President Bush says the Homeland Security bill he signed this past week makes the nation safer by keeping more illegal immigrants out and dealing more quickly with those who get in.

"To defend this country, we have to enforce our borders," said President Bush. "When our borders are not secure, terrorists, drug dealers, and criminals find it easier to sneak into America. My administration has a clear strategy for dealing with this problem. We want to stop people from crossing into America illegally, and to quickly return the illegal immigrants we catch back to their home countries."

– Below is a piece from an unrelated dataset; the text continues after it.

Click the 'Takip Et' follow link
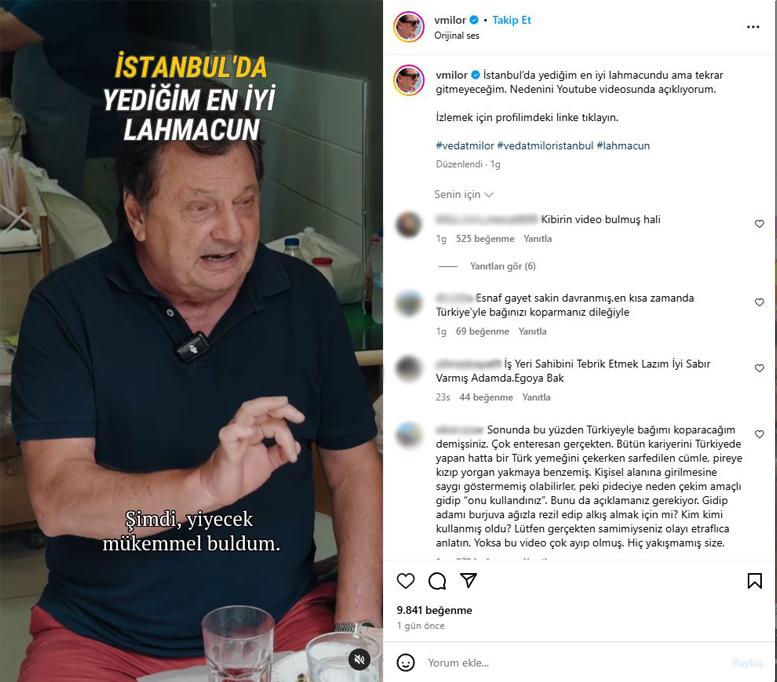The width and height of the screenshot is (777, 682). [511, 20]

The president says more than $2 billion in new funding will be used to hire 1,000 new border patrol agents, improve technology and intelligence, and enhance fencing, lighting, vehicle barriers, and roads along the border.

The new legislation also contains more than $3 billion for immigration and customs enforcement to expand the holding capacity of detention facilities by 10 percent. Mr. Bush says that will help the government hold more non-Mexicans who are often told to come back for a court appearance and never return, slipping into America's illegal immigrant sub-culture.

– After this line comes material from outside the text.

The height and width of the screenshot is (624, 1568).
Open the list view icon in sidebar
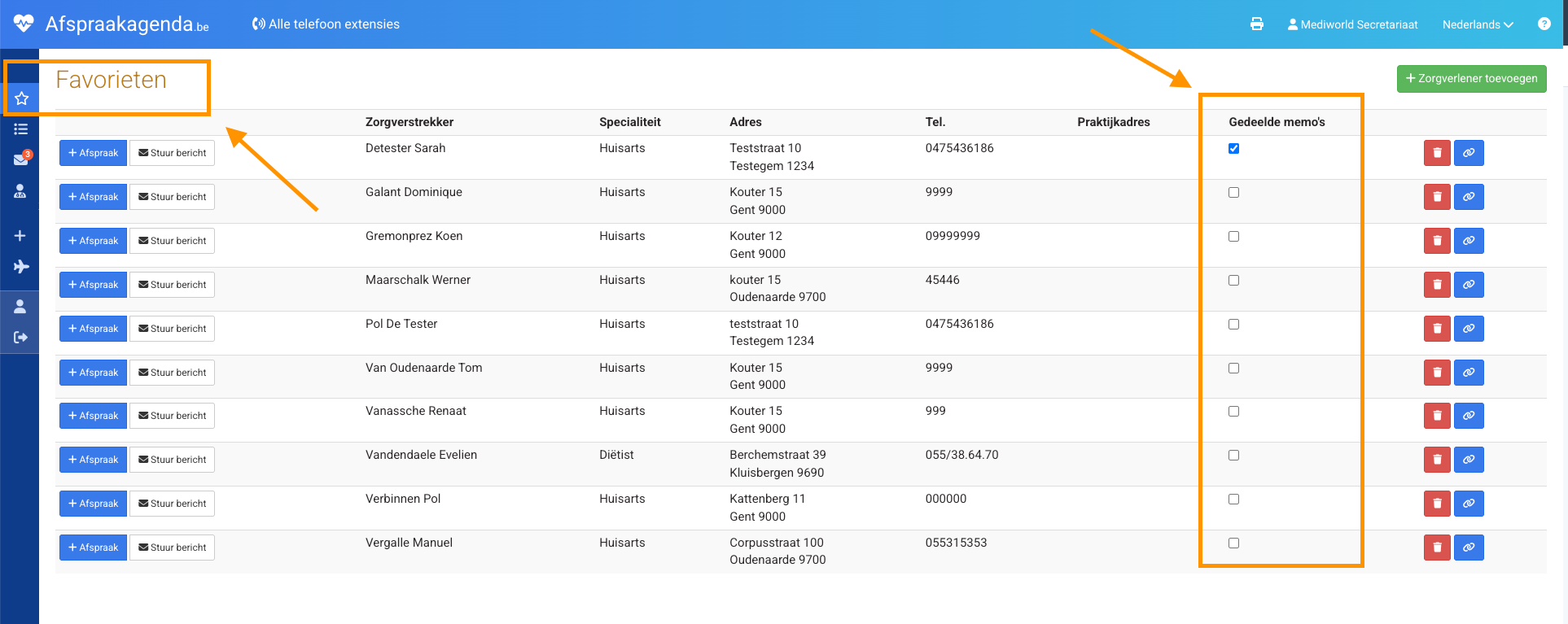pyautogui.click(x=21, y=129)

The president says he has a different plan for Mexicans who cross the border illegally. Instead of escorting them back across the border, he wants them flown or bused all the way back to their hometowns farther inside Mexico. He says that will save lives and make it more difficult for them to cross right back into the United States.

Senator Mark Pryor
Senator Mark Pryor
In the Democratic radio address, Arkansas Senator Mark Pryor criticized the president and the Republican-controlled Congress for giving tax breaks in this year's energy bill to oil companies at a time of record high gas prices.

"We simply must do a better job of putting the needs of all Americans over the wants of a privileged few," said Mark Pryor. "President Bush and some of my Republican colleagues have been too quick to advocate tax cuts for special interests as the cure-all for our economic ills."

Following hurricanes that damaged oil refineries along America's Gulf Coast , Senator Pryor says consumers need protection from petroleum price gouging and low-income families need help paying home-heating bills.